A shortage of accountants is pushing the industry to reboot its image to win over young talent: 'You have to sell them'
There are fewer CPA-certified accountants out there, and that poses compliance risks for businesses.
The industry has long suffered image problems and hopes to revamp it with new initiatives.
Major firms and colleges with accounting programs are investing in upskilling.
There's a nationwide shortage of accountants, and it's becoming a problem for businesses.
The American Institute of Certified Public Accountants says fewer people are graduating with accounting degrees than in years past, and the number of people taking and passing the certified public accountant exam is dropping. Meanwhile, a 2022 Deloitte poll found that 82% of hiring managers for accounting and financial positions at public companies and 69% at private companies said talent retention is a challenge.

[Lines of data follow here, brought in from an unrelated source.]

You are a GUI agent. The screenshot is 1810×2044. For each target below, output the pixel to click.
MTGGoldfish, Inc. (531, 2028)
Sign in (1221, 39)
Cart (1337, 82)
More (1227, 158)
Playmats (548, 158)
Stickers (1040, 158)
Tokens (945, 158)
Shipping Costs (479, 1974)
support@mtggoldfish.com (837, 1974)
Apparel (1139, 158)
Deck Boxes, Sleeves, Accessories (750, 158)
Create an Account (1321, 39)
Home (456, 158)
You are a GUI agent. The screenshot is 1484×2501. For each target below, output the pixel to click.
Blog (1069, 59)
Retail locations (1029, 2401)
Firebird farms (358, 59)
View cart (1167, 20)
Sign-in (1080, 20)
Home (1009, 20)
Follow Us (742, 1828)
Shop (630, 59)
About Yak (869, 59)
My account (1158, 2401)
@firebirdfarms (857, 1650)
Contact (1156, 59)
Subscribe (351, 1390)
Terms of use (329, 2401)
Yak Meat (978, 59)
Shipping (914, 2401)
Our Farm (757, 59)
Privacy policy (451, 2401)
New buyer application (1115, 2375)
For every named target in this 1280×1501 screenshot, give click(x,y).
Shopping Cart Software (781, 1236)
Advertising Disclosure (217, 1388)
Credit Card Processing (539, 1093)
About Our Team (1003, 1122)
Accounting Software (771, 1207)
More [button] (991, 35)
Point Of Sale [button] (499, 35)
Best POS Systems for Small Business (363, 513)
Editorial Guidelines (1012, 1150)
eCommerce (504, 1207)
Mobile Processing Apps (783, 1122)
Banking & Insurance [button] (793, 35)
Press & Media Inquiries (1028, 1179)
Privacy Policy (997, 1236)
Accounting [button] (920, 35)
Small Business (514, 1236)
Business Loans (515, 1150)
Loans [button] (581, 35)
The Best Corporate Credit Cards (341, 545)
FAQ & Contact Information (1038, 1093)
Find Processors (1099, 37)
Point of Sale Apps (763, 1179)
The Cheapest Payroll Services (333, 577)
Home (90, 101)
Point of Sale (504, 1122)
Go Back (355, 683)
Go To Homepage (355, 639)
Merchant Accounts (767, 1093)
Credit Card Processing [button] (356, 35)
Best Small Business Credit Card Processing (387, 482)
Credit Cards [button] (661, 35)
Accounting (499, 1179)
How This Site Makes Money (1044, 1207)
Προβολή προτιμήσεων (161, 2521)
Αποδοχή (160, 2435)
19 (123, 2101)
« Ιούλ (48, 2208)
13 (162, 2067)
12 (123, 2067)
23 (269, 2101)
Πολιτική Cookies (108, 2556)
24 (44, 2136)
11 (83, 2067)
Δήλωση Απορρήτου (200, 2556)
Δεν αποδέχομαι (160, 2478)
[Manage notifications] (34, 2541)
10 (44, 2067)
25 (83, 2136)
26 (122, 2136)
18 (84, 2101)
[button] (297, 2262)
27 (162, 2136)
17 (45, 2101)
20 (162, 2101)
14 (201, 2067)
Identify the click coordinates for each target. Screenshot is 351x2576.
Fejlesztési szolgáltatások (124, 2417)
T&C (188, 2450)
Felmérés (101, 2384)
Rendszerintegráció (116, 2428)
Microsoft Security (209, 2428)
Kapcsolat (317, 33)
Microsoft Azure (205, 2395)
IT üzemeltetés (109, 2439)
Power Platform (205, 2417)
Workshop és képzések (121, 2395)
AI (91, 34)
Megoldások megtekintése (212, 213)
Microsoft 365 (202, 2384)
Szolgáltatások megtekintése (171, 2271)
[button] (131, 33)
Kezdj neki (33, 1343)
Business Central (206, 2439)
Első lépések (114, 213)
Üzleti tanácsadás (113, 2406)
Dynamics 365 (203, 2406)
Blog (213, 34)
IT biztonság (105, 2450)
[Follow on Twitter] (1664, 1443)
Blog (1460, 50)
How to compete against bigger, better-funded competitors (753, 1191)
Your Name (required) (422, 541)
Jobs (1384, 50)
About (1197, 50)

Accountants manage financial processes and financial reporting and ensure regulatory compliance. If the shortage of these workers continues, accountability and integrity in business could suffer, Steven Kachelmeier, the chair of the accounting department at the University of Texas, told Insider, which could lead to a rise in fraud like the Enron and WorldCom scandals of the early 2000s.
He said that a lack of accountants is like playing sports without a referee.
"We may not always like the referees, but sports is a free-for-all without them," he said. "Accountants and auditors are to business as those people in the black-and-white-striped shirts are to sports. We're the referees of business.
"Without accounting and without finance, there are no rules to the game. It's like playing a game, and you make up your rules as you go along. It keeps the system honest."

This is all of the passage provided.